Tuesday, November 5, 2013

Mary Mitchell, PhD, Dept of Health, Behavior, and Society, Johns Hopkins University, Baltimore, MD
Amy Knowlton, MPH, ScD, Department of Health, Behavior and Society, Johns Hopkins Bloomberg School of Public Health, Baltimore, MD
Allysha C. Robinson, MPH, Bloomberg School of Public Health, Dept. of Health, Behavior, Society, Johns Hopkins University, Baltimore, MD
Trang Q. Nguyen, MS, Department of Health, Behavior and Society, Johns Hopkins Bloomberg School of Public Health, Baltimore, MD
Objective: Low-income African-American, inner-city residents provide disproportionately high levels of informal (unpaid) HIV care (instrumental and emotional support) to family and friends living with HIV/AIDS. We examined evidence of the role of caregivers in care recipients' mental health and associations with their perceived associative stigma related to HIV caregiving. Methods: This study used a structural equation model to examine main effects of caregiver reports of recipients' mental health status and caregivers' self-reported associative stigma on care recipients' self-reported psychological distress (CES-D). Results: Results indicated that recipients' self-reported psychological distress was positively associated with caregiver reports of recipients' poor mental health (Beta=.24, p<.001) and with caregivers' associative stigma (Beta=.18, p<.05). In addition, stigma moderated the relationship between caregiver reports of recipients' mental health and recipient reports of their mental health (Beta=.43, p<.05), such that caregivers with higher perceived stigma and worse reports of recipients' mental health predicted recipient self reported poorer mental health. Conclusions: High agreement between caregivers' reports of recipients' mental health status and recipients' self reports of psychological distress suggest that caregivers were overall perceptive in assessing the mental health of their care recipients, and that caregivers who perceived high levels of associative stigma appeared to be most accurate in rating recipient's mental health status. These results suggest that, overall, the caregivers were aware of the mental health status of their care recipients and may provide a target population on which to focus interventions to monitor the mental health of PLHAs.

Learning Areas:

Biostatistics, economics
Public health or related research

Learning Objectives:
Describe the correlation of caregivers’ reports of their care recipients’ mental health and recipients’ reports of their mental health. Describe the moderating effect that caregivers’ associative stigma has on the relationship between caregivers’ reports of care recipients’ mental health and care recipients’ reports of their mental health.
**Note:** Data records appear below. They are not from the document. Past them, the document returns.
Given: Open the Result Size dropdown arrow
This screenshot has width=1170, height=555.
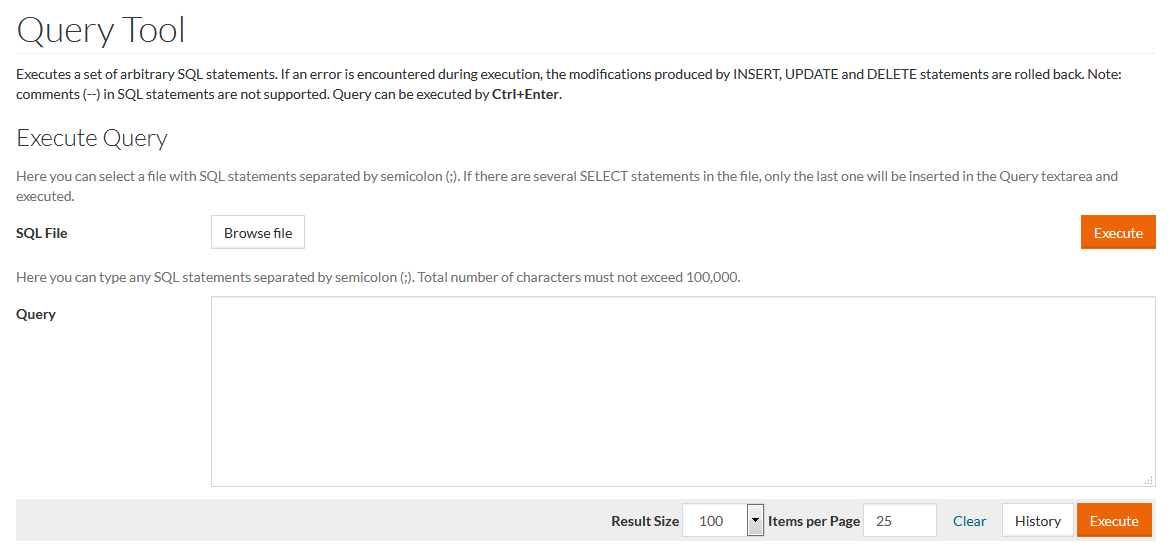Looking at the screenshot, I should pos(755,521).
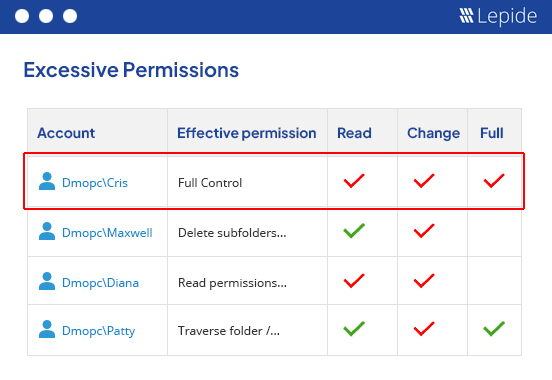This screenshot has width=552, height=380.
Task: Open the Dmopc\Patty account link
Action: (99, 331)

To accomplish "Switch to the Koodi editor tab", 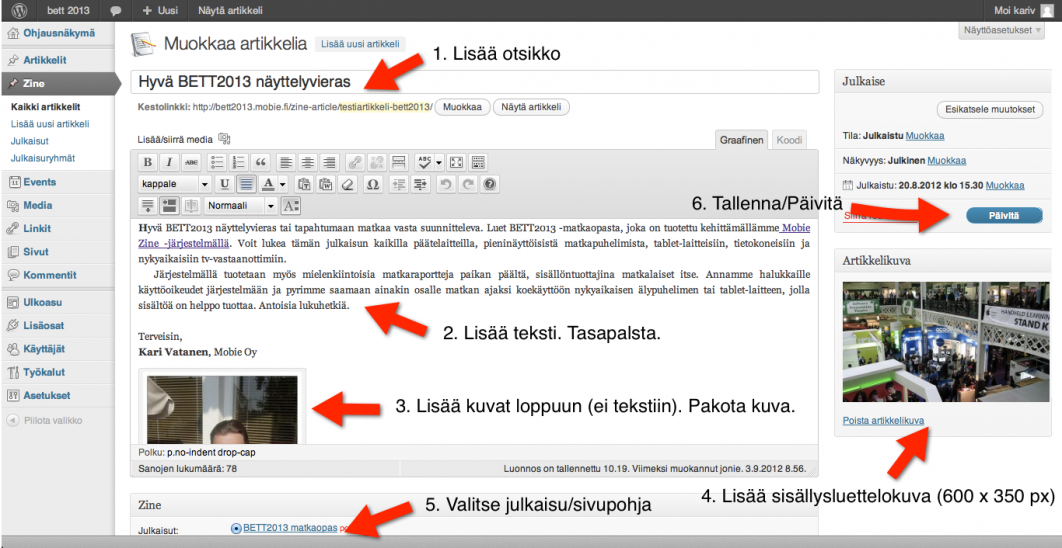I will pos(789,140).
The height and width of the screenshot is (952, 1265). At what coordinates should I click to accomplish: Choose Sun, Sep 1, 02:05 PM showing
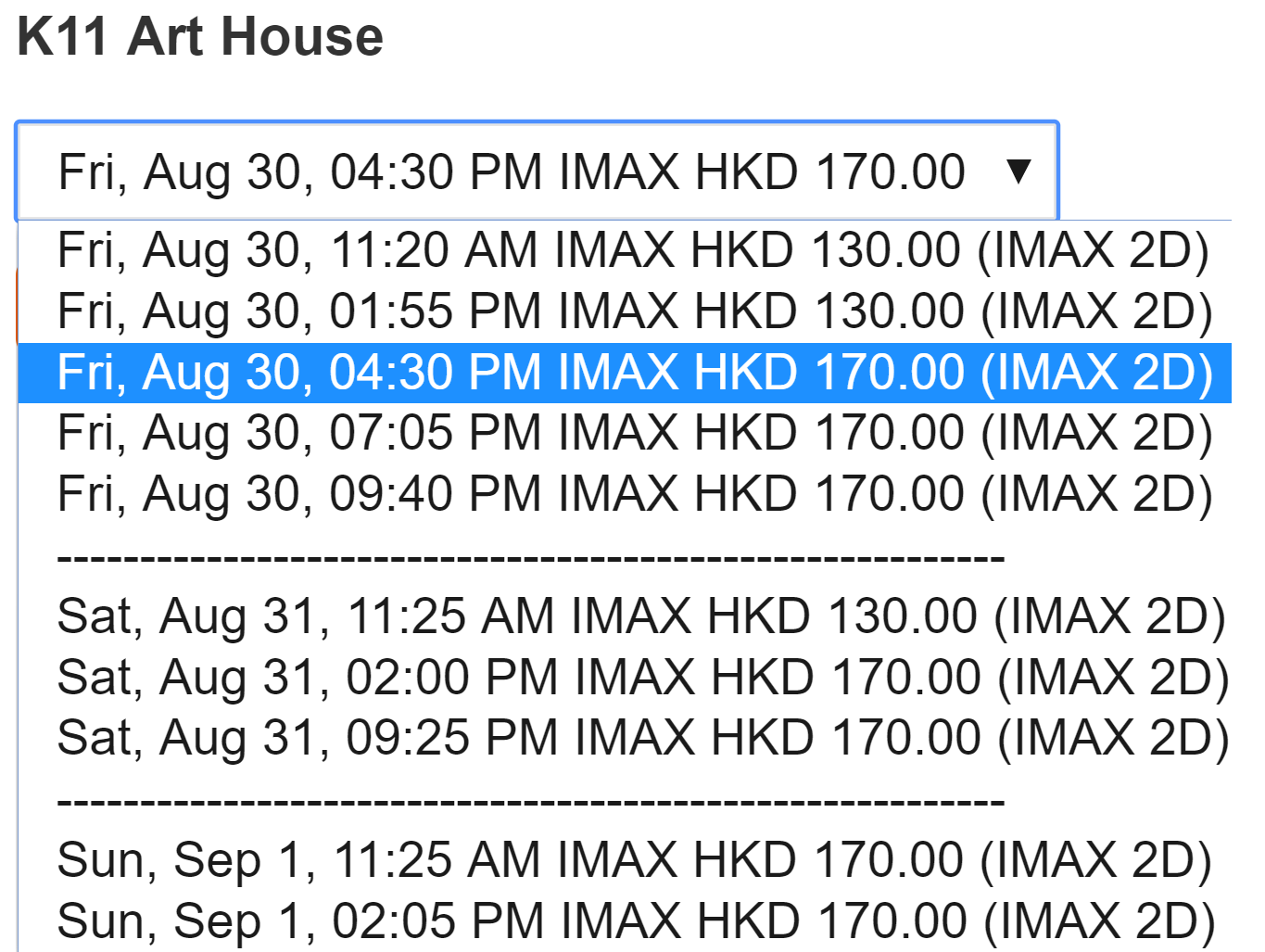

Keyword(s): Adult and Child Mental Health, Caregivers

Presenting author's disclosure statement:

Qualified on the content I am responsible for because: I have completed the analyses being presented.
Any relevant financial relationships? No

I agree to comply with the American Public Health Association Conflict of Interest and Commercial Support Guidelines, and to disclose to the participants any off-label or experimental uses of a commercial product or service discussed in my presentation.